Health & Lifestyles provided consultations with wellness coaches and personal trainers, a 24-hour company fitness center, personalized health assessments, and preventive screenings. The program expanded to include healthier food options, cash incentives, health newsletters, workshops, dietary counseling, smoking cessation programs, and a second fitness center. As of lately companies have begun adopting technological trends in efforts to increase participation in work site wellness programs. Companies have been embracing technology from corporate wellness companies to provide their workforce with wellness website portals, mobile applications, and health coaching.
Participants in the wellness program reported improvements in physical activity, healthy food consumption, weight loss, and blood pressure. Capital Metro’s total health care costs increased by progressively smaller rates from 2003 to 2006 and then decreased from 2006 to 2007. Absenteeism has decreased by approximately 25% since the implementation of the program, and the overall return on the investment was calculated to be 2.43.

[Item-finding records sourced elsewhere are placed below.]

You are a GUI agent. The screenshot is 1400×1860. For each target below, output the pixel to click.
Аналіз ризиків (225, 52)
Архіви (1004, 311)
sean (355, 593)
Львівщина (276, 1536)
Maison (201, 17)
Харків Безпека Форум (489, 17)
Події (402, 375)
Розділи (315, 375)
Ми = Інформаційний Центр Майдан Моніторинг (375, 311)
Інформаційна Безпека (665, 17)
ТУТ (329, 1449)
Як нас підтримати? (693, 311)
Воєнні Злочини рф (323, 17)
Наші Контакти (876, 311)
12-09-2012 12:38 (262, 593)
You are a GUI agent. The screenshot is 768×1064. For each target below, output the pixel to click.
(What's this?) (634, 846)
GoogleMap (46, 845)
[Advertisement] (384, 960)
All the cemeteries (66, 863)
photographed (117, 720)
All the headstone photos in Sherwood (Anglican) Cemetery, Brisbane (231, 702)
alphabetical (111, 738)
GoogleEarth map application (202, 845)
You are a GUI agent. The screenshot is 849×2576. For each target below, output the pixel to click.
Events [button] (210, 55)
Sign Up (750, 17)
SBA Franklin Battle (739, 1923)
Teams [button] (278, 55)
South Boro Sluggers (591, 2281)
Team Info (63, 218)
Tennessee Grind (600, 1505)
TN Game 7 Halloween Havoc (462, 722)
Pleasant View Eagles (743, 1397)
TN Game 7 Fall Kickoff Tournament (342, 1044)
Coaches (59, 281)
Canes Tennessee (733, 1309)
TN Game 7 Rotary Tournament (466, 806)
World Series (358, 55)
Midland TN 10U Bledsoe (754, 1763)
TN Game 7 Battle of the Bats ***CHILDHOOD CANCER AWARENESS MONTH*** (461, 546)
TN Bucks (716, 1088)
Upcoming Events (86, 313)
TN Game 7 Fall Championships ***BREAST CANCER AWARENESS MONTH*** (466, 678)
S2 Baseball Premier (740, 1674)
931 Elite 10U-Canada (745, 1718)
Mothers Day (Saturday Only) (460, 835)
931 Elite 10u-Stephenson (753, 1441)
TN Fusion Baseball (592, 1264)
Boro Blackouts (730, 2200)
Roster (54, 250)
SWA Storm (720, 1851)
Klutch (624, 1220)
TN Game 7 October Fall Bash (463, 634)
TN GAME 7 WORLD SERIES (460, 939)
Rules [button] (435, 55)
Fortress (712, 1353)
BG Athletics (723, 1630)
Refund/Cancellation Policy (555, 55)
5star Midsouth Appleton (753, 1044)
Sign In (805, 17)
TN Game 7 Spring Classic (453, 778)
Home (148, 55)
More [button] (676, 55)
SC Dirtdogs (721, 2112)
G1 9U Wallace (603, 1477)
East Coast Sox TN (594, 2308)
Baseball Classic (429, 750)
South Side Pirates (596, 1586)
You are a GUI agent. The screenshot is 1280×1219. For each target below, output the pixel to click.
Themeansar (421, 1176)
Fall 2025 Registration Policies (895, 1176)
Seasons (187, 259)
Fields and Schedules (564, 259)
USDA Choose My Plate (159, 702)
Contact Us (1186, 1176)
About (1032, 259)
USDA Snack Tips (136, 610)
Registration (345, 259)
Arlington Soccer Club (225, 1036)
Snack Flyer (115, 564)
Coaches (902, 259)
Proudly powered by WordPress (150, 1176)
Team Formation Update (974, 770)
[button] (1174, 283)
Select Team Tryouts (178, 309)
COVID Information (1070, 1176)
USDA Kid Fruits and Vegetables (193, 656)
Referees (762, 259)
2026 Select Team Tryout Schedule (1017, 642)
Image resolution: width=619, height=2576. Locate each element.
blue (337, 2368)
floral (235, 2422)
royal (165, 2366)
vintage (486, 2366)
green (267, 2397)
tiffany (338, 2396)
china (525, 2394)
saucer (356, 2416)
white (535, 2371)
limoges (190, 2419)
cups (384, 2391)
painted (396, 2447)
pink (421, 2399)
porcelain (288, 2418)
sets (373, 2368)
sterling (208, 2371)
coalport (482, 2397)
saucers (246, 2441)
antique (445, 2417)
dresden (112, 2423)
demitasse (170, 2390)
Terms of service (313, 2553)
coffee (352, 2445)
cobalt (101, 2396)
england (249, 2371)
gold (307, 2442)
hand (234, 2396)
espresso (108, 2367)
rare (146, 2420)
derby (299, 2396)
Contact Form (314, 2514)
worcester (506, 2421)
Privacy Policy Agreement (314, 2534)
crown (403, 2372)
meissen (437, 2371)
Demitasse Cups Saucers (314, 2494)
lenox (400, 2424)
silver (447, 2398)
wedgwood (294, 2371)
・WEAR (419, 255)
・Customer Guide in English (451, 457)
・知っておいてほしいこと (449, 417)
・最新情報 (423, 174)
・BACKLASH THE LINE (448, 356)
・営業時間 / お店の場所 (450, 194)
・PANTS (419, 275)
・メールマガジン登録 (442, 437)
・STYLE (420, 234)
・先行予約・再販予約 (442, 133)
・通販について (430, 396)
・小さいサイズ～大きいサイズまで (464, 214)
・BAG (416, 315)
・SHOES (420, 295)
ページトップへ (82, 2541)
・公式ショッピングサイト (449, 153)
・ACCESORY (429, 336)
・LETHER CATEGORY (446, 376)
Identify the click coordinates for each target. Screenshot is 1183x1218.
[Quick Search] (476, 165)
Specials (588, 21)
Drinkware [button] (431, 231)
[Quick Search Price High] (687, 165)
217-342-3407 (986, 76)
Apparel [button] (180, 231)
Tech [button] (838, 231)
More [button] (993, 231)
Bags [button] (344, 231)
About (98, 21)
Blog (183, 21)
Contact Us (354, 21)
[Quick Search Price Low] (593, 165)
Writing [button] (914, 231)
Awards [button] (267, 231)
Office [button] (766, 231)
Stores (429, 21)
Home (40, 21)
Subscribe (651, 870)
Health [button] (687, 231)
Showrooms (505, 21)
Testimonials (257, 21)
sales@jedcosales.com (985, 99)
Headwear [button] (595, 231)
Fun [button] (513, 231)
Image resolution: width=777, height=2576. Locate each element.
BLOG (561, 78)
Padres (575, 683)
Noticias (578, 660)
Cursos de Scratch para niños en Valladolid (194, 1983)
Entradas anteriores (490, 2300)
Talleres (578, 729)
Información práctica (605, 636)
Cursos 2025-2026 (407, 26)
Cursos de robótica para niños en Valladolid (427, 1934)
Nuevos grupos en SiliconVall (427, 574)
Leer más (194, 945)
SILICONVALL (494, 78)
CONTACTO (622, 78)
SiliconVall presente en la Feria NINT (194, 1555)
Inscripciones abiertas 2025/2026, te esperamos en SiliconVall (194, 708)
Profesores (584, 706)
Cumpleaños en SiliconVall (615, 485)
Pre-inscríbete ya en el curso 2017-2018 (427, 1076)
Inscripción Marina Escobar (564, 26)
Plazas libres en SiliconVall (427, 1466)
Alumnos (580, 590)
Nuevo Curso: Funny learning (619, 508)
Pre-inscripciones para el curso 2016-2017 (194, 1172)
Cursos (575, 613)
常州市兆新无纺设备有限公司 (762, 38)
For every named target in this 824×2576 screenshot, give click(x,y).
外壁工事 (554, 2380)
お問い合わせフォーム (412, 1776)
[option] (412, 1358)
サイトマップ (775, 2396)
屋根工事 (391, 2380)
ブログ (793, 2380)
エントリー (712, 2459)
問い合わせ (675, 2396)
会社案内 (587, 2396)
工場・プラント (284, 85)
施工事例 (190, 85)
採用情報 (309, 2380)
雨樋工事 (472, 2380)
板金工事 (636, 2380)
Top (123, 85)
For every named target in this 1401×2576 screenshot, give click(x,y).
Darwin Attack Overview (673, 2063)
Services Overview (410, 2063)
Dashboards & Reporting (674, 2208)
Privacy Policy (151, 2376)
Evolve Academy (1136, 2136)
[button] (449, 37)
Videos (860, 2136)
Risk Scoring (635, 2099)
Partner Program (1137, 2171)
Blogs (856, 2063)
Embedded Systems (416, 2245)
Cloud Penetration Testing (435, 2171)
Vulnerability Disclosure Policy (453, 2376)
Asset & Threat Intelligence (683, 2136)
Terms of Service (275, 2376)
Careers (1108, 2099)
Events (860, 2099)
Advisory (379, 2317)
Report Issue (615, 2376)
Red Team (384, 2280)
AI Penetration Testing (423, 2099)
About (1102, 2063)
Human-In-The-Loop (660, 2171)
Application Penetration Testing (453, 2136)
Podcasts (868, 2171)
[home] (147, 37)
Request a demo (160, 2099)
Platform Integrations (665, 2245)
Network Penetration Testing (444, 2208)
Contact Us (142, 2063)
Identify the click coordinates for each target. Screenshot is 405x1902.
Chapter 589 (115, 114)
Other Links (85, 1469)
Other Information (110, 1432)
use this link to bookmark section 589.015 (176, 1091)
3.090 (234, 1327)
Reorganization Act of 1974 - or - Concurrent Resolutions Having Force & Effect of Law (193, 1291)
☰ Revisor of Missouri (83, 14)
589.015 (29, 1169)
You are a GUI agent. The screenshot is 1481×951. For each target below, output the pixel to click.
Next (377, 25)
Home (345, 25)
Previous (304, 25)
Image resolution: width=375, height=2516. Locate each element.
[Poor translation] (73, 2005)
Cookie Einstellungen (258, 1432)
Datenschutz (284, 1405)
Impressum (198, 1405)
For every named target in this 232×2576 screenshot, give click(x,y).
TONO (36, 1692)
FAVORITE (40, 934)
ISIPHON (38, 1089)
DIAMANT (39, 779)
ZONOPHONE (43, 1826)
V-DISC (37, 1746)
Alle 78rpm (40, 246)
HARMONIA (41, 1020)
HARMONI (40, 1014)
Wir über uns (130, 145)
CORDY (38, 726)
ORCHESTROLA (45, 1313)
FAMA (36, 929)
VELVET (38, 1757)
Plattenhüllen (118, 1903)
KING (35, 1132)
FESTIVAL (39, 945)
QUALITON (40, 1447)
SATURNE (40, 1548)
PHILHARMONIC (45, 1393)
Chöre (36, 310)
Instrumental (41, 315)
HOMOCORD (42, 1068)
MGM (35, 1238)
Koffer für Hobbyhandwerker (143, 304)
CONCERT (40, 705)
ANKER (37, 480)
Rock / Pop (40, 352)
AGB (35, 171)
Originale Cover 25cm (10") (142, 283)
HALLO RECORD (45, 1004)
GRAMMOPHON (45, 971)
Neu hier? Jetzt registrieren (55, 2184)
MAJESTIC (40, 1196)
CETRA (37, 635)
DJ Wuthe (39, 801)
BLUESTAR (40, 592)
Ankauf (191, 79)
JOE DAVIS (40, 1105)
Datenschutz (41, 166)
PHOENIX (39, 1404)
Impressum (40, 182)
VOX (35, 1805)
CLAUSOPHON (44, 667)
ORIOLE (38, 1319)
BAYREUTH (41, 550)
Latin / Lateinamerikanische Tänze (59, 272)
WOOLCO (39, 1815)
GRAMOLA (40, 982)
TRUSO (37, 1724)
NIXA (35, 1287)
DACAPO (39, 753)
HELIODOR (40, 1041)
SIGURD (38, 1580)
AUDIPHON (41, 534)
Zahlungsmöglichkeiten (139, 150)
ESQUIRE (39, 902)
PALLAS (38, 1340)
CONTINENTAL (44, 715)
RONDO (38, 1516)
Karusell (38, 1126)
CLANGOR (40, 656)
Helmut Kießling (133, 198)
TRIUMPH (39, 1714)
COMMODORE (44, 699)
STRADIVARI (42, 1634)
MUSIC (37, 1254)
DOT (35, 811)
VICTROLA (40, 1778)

Since its beginning in 2003, the wellness program at Capital Metro has shown promising results in improving employee health and reducing costs associated with health care and absenteeism, and the financial benefits outweigh the annual investment (2.43 ROI). Employees engage in more physical activity, have better knowledge of disease management (diabetes and asthma), have better eating habits, and smoke less than they did before the program was implemented. Health care and absenteeism costs have been reduced and are continuing to decline, most likely as a result of the program. Managerial staff have reported that employee morale has increased since the program was implemented. Most importantly, however, we believe that the wellness program has the potential to reduce the prevalence and severity of chronic diseases, allowing Capital Metro employees to lead longer, healthier lives.